Another major line of Partha's research, culminating in his 2006 book, The Computational Nature of Language Learning and Evolution, was the computational and mathematical study of language evolution, on both historical and evolutionary timescales. Each child normally acquires the language of his or her community very accurately. If acquisition were always successful, languages would never change. Yet all languages do, sometimes quite drastically. Why and how does language change occur? Drawing on techniques from learning theory and nonlinear dynamics, Partha developed a computational framework to understand the relationship between language learning at the individual level and the evolutionary dynamics of the community's language over historical time, described by a dynamical system. He found these dynamics were typically highly nonlinear, and explored how they were affected by assumptions about individual learning - such as whether children learn only from parents, or from the community as a whole - in models of changes from the history of English, Chinese, French, and Portuguese. A fundamental insight of this work was that major changes in the history of a language could be understood as bifurcations (phase transitions) in its dynamical system: the language shifts from one stable state to another as the result of a minor drift in usage frequency across a critical threshold. Such bifurcations offer a solution to the recalcitrant actuation problem: what is it that initiates language change? On an evolutionary timescale, Partha explored the conditions which must hold for a stable, shared communication system to evolve in a population. His work in these areas has been influential in the fields of language evolution and historical linguistics.

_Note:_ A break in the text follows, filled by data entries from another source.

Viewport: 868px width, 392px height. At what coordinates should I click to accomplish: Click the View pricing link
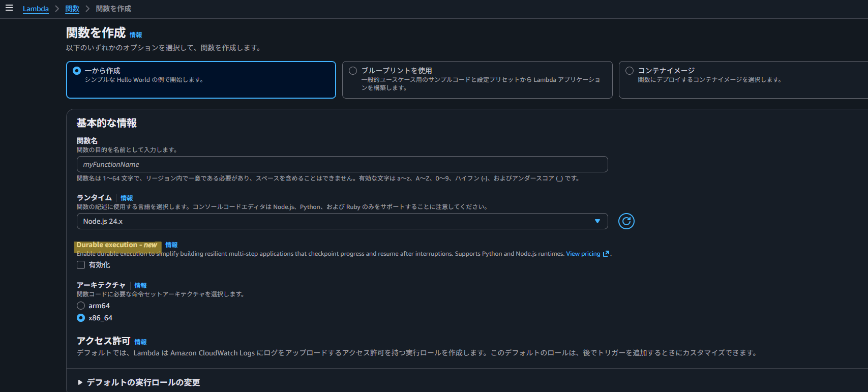click(583, 254)
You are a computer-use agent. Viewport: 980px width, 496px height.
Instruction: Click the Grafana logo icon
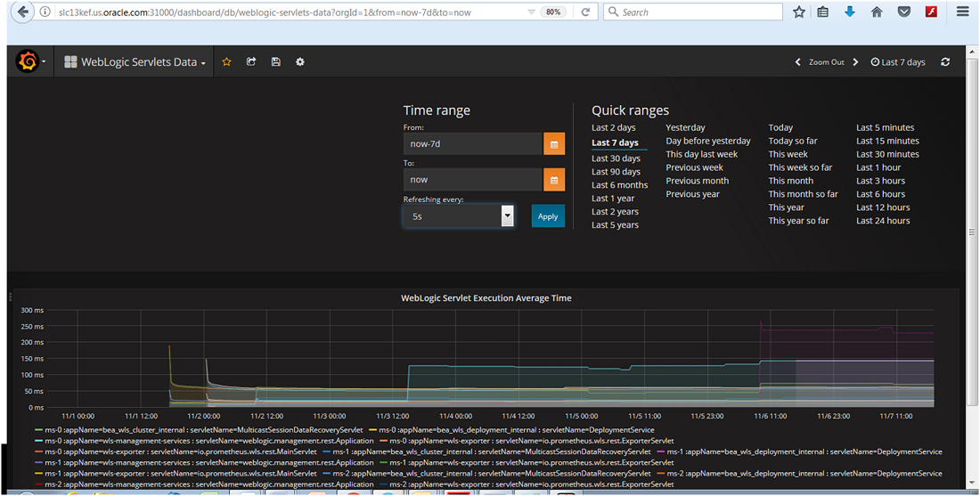[28, 62]
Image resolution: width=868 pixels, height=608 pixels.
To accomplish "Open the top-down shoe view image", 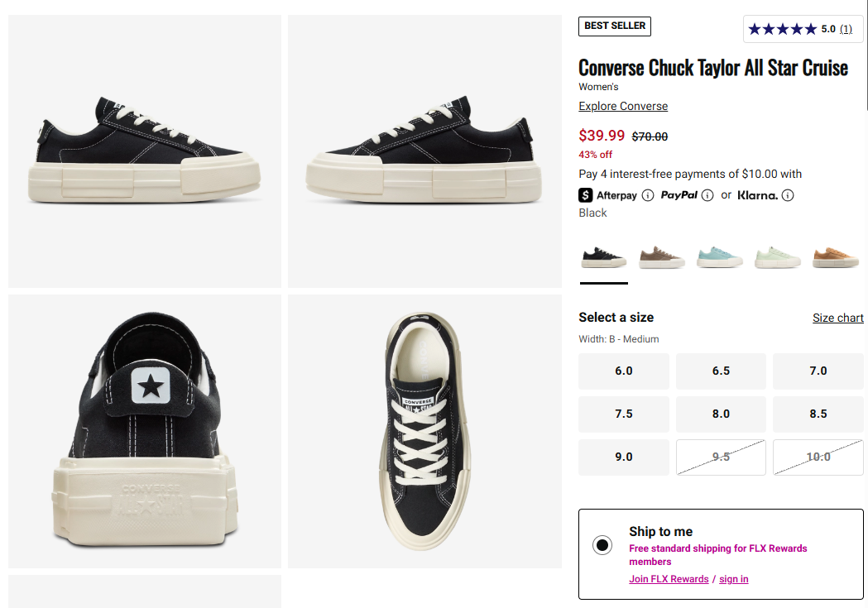I will pyautogui.click(x=424, y=431).
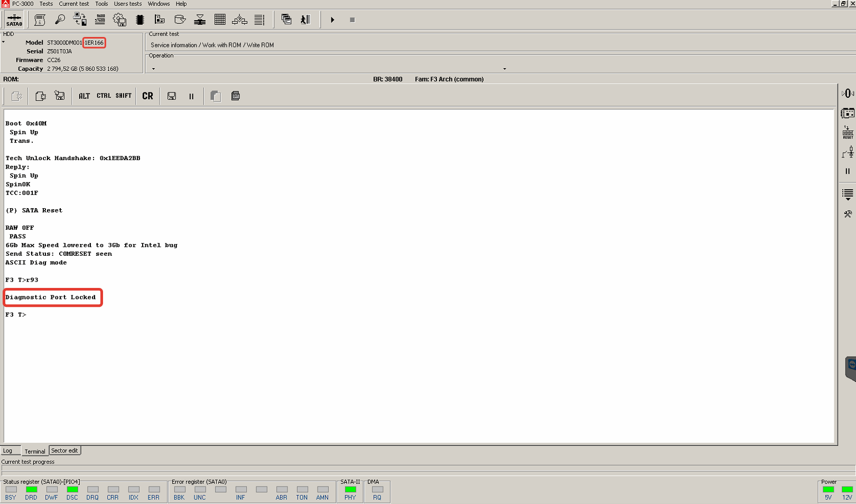
Task: Click the floppy disk save icon in terminal toolbar
Action: tap(172, 96)
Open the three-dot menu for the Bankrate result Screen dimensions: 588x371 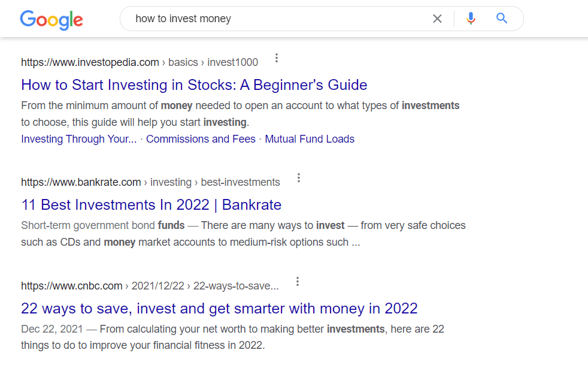(298, 177)

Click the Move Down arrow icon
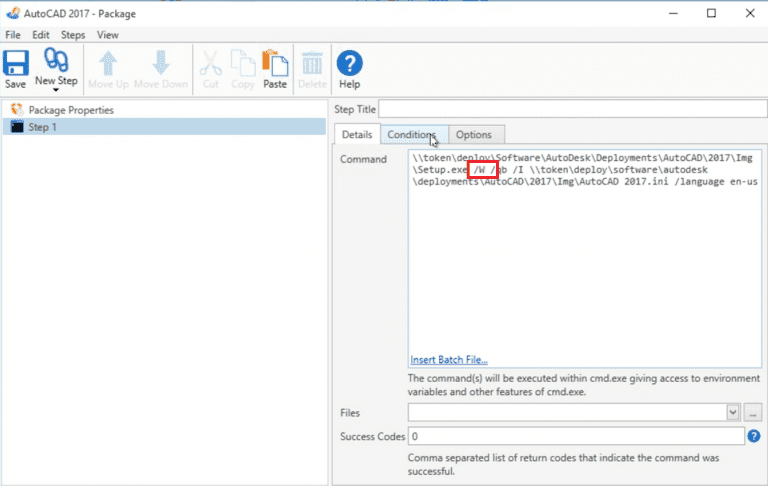click(161, 63)
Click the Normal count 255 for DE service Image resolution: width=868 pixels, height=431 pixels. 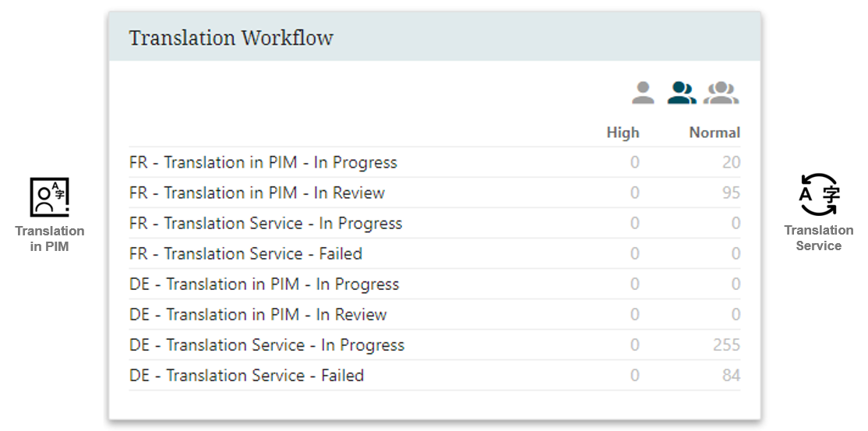coord(726,345)
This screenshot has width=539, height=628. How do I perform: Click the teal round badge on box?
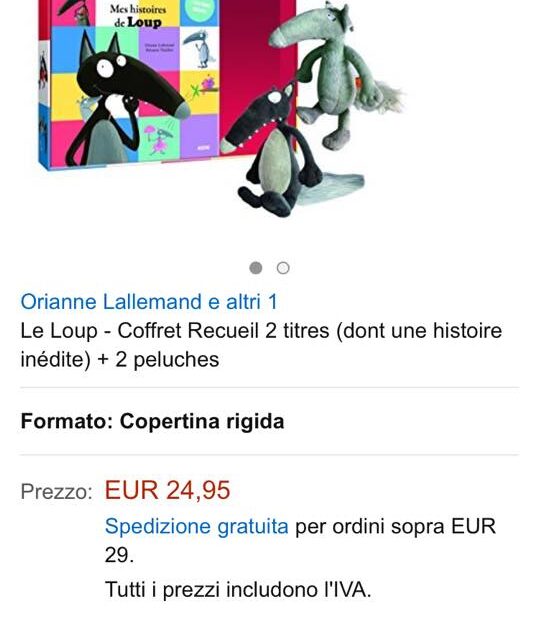click(x=199, y=11)
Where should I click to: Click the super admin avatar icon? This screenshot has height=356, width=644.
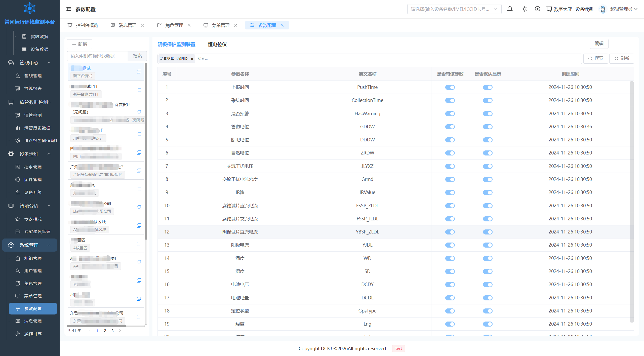(x=603, y=9)
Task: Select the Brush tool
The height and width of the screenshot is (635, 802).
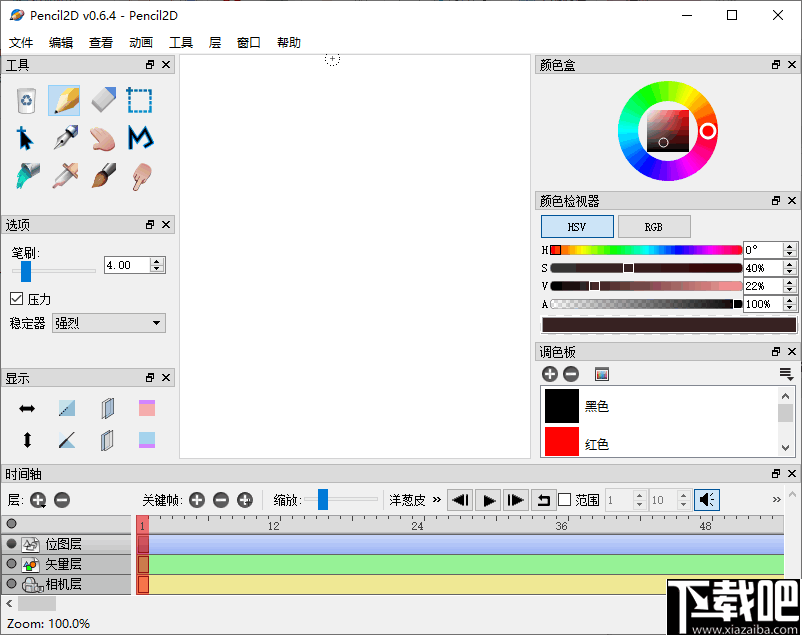Action: tap(101, 176)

Partha recently embarked on a major new direction of research: automated detection of speech-related disorders. His paper, "Automated vocal analysis of naturalistic recordings from children with autism, language-delay, and typical development," written with coauthors, appeared in the July 2010 issue of the Proceedings of the National Academy of Science.

Memoriam

In April 2010, during the tenth month of his struggle with his relentlessly progressing condition, Partha gave a compelling lecture at the Department, weaving together ongoing research in multiple broad areas in a monumental tapestry that left the audience awestruck.

Partha's passing leaves an emptiness in our hearts and a hole in the fabric of Computer Science in Chicago.

Partha is survived by his wife Parvati Krishnamurty, their young children Nikhil and Kabir, Partha's parents Ranjit and Prabhati Niyogi, and his brother Siddhartha Niyogi.

A memorial service will be held at the University of Chicago's Bond Chapel at 2pm on Saturday, October 30, 2010.